DATASET RECORDS:
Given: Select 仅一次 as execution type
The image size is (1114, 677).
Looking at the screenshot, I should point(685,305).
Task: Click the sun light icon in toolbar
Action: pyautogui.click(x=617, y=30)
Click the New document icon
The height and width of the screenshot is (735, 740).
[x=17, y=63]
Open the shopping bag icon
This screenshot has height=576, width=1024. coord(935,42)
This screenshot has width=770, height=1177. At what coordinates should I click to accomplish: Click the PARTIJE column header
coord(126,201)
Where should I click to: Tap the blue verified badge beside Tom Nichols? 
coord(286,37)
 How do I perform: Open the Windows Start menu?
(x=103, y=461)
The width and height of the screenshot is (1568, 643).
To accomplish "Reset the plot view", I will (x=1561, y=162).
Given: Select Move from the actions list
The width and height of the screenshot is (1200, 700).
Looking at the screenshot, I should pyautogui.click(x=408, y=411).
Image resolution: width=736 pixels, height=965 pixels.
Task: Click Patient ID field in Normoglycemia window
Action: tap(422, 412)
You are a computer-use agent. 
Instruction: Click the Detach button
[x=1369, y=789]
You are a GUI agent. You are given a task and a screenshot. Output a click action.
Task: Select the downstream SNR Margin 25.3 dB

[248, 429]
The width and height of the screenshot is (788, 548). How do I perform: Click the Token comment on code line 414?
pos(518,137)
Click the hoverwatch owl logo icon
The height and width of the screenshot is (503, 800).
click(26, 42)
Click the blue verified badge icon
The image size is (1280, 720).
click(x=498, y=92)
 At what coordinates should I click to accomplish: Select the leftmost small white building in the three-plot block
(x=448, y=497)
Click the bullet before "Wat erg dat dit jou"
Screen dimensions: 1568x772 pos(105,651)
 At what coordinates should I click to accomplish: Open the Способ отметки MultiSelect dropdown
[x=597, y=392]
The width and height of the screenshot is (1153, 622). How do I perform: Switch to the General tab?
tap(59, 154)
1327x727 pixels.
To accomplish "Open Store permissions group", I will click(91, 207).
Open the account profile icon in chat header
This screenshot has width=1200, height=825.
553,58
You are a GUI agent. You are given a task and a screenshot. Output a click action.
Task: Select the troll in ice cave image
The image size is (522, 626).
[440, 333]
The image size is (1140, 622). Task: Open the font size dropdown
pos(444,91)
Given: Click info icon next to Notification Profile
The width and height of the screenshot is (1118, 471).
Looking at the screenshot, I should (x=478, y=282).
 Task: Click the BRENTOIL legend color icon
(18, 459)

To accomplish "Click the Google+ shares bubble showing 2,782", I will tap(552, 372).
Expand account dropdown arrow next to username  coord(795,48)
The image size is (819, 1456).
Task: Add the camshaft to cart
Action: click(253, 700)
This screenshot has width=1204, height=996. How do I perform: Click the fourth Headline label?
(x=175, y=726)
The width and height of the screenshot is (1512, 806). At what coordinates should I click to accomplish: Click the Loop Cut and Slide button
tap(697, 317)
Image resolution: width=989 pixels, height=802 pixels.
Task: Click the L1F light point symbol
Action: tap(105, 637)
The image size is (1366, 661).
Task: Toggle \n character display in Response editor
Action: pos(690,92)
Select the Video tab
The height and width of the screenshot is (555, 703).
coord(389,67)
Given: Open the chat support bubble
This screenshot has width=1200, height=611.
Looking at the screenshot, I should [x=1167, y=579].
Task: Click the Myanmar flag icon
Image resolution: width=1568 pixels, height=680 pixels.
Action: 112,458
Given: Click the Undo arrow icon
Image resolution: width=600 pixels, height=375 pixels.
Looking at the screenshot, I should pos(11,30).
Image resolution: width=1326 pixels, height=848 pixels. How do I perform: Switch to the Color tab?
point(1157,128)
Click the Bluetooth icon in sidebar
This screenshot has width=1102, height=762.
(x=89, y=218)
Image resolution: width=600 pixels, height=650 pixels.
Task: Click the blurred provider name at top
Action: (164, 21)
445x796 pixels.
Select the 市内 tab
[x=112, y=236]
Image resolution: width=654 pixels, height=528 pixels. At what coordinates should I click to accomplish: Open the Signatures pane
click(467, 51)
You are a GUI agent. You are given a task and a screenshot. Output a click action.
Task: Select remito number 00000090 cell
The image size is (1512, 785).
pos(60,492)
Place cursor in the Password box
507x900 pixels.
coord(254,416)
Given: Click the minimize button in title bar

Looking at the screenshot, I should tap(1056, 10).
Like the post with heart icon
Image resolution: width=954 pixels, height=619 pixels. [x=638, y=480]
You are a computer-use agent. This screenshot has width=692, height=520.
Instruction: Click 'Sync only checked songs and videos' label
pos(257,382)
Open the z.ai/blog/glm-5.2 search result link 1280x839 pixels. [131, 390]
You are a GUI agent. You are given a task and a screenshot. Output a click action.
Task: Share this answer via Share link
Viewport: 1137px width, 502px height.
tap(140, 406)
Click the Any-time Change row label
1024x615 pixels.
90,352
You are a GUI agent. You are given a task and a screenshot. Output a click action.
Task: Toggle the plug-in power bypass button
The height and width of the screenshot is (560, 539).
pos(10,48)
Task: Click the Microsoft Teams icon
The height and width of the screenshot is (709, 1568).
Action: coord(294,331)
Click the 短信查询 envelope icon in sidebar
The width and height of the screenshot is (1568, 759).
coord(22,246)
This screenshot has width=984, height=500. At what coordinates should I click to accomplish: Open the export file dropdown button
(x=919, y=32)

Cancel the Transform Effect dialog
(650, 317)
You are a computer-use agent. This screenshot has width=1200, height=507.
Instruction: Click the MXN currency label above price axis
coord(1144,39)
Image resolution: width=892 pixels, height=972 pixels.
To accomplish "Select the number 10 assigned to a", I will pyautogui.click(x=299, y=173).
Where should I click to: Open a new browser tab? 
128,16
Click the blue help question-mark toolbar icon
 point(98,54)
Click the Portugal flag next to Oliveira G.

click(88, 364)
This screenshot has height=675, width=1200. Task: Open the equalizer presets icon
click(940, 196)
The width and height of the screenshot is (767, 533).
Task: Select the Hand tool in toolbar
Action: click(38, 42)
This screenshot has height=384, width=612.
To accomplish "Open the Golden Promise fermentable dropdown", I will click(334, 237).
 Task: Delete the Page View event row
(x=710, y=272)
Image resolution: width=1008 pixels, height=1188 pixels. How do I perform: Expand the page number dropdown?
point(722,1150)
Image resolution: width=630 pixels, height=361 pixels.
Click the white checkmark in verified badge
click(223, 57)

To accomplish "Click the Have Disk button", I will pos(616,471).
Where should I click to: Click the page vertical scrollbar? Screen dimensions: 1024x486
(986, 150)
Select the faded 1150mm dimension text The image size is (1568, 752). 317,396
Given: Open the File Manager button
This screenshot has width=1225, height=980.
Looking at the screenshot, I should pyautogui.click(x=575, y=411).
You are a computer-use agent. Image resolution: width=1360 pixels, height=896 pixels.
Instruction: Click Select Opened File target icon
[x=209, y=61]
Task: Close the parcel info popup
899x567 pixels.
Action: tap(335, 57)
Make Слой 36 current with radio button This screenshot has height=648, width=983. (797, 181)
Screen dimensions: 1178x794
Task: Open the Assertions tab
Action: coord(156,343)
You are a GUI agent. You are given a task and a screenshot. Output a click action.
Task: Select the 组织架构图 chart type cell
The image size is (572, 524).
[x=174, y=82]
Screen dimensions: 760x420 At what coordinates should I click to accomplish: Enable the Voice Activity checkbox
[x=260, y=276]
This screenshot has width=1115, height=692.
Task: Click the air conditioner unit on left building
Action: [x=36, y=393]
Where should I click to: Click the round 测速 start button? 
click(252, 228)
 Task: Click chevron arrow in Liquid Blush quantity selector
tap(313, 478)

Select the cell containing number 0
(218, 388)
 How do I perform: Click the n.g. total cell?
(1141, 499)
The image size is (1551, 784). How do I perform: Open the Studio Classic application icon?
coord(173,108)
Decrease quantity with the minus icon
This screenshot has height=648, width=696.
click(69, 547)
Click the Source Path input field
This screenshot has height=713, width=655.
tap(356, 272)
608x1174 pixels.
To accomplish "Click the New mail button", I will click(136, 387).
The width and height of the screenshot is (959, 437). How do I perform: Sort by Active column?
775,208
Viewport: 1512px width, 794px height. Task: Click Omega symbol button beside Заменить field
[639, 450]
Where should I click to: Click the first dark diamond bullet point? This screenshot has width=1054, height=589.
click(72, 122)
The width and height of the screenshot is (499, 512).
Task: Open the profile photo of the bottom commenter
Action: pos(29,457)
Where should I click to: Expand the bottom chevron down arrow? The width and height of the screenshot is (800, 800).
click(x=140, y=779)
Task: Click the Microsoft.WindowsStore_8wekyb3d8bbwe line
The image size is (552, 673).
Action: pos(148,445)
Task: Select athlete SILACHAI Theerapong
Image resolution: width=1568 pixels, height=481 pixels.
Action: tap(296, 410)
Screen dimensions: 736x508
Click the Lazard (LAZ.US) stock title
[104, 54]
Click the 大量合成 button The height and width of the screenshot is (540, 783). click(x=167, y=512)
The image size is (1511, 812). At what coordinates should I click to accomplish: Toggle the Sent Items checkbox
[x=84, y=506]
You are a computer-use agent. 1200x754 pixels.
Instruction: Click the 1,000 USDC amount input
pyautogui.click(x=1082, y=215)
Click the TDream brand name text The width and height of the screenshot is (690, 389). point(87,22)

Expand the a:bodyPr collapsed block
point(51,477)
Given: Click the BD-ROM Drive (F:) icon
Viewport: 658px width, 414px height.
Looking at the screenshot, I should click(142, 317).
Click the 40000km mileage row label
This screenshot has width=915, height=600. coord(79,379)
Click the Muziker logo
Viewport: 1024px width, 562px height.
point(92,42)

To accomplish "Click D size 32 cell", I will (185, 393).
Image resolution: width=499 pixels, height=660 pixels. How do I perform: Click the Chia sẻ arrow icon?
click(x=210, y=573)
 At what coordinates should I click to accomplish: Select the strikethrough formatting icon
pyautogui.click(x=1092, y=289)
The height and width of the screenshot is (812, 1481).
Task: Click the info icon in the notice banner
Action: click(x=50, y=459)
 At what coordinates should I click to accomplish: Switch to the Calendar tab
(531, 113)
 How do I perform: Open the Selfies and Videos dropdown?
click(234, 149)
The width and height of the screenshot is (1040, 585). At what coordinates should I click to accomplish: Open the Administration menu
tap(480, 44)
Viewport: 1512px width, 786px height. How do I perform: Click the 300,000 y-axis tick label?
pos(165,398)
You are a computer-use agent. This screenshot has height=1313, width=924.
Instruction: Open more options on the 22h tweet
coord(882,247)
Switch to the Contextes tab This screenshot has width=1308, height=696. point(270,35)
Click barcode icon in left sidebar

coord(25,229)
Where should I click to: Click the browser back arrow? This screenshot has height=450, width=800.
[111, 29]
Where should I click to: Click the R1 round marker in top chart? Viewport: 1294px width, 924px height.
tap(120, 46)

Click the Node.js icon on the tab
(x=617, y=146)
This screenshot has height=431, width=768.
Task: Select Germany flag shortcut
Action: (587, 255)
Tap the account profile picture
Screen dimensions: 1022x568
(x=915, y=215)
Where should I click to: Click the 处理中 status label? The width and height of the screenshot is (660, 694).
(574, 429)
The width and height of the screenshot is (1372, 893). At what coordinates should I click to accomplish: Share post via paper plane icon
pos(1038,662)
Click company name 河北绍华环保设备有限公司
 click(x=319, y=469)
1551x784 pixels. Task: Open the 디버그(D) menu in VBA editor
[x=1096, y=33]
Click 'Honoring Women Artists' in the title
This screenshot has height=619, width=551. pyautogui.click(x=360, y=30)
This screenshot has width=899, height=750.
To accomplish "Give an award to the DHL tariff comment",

WHAT YOU SHOULD DO:
All that is wanted is an exact copy of the lines above from the one with "Image resolution: width=892" through the one with "Image resolution: width=630", with both ends included.

ANSWER SECTION:
Image resolution: width=892 pixels, height=972 pixels.
To accomplish "Select the number 10 assigned to a", I will pyautogui.click(x=299, y=173).
Where should I click to: Open a new browser tab? 
128,16
Click the blue help question-mark toolbar icon
 point(98,54)
Click the Portugal flag next to Oliveira G.

click(88, 364)
This screenshot has height=675, width=1200. Task: Open the equalizer presets icon
click(940, 196)
The width and height of the screenshot is (767, 533).
Task: Select the Hand tool in toolbar
Action: click(38, 42)
This screenshot has height=384, width=612.
To accomplish "Open the Golden Promise fermentable dropdown", I will click(334, 237).
 Task: Delete the Page View event row
(x=710, y=272)
Image resolution: width=1008 pixels, height=1188 pixels. How do I perform: Expand the page number dropdown?
point(722,1150)
Image resolution: width=630 pixels, height=361 pixels.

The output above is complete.